All of us, reflecting upon our past, seek a story that is of a wider significance than just to ourselves. Alone we are nothing. But within a global culture the stage is so vast that each voice cannot be heard; it is impossible to imagine the scope of that stage. Within the nation the breadth of community is conceivable. It is within the bounds of imagination, and thus it can be understood.

The paradox of globalisation is that, while on the one hand, it threatens our regional, national and minority cultures, at the same time it provides the means for ensuring their longevity. National cultures shape identities and identity is essential in providing a sense of wellbeing, purpose and a moral framework within which people function and collaborate with others. Even in the 21st century, the possibility of a global identity eclipsing local ones is distant: the global does not provide the sense of belonging that human beings need for their sense of self within an imaginable, common culture.

Yet, just as there is a resistance to the idea of homogenisation, there is a fear of diversity, which is another place where people may become lost. In a homogenised world there is no imaginable group to identify with; in a multicultural world, there are too many groups, among which yours might get lost. Ethnic conflicts over the last decade have reflected a desire to withdraw into more particular groups, driving out those who are different. Those who are made anxious by the threat they perceive in some of their neighbours are sometimes slow to recognise the shared roots that cross cultural divides. This need for group identification can lead to insularity and a retreat into bankrupt forms of nationalism. Which is why cultural pluralism within nations and cultural dialogue across nations is more urgent than ever before.

All major geopolitical issues are, in the broader sense, cultural – from processes of regional assertion in the Balkans to the inheritance of culturally unusable democratic systems in Africa, from the ramifications of world Islam to the interface of national self-determination and religious heritage in Northern Ireland, from resistance to American globalisation to the rights of the dispossessed in Australasia, from the growth of federalism in Europe to the counter-impulse of secessionism (including Britain) in the same region. Culture is "about" ballet, novels and soap operas; it is also "about" genocide and ethnic cleansing.

So in answer to the question – are we seeing a homogenisation of culture, I think people in all their glorious diversity assert their own culture, and develop new cultural expression even in the face of attempts to homogenise. I do not believe that a global MacDonald's identity will ever supplant the deep-rooted diversity of cultures that marks out the human endeavour.

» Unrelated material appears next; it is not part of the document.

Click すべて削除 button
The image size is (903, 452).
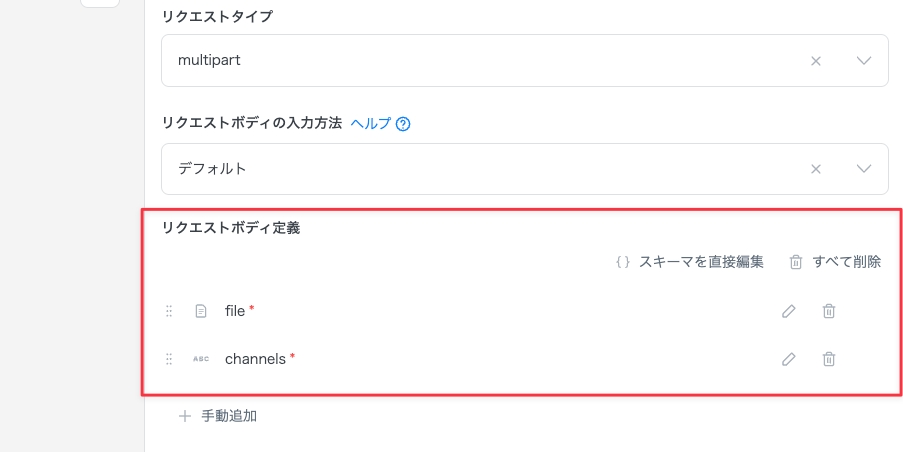tap(835, 262)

Culture is what distinguishes us as nations, one from the other, but it is also through culture that we can understand each other as individuals. It enables us to break down the borders – both real and imagined – that keep us apart. Living in a diversity of cultures, we must understand each other not simply as different but as bearers of a common humanity. We come to recognise not only the ways we are different but also the ways we are the same. We come to realise that what triggers the beating of our hearts sets pulses racing in others too. We come to see that the very things that distinguish us are the things that make us one. This is the power of cultural relations.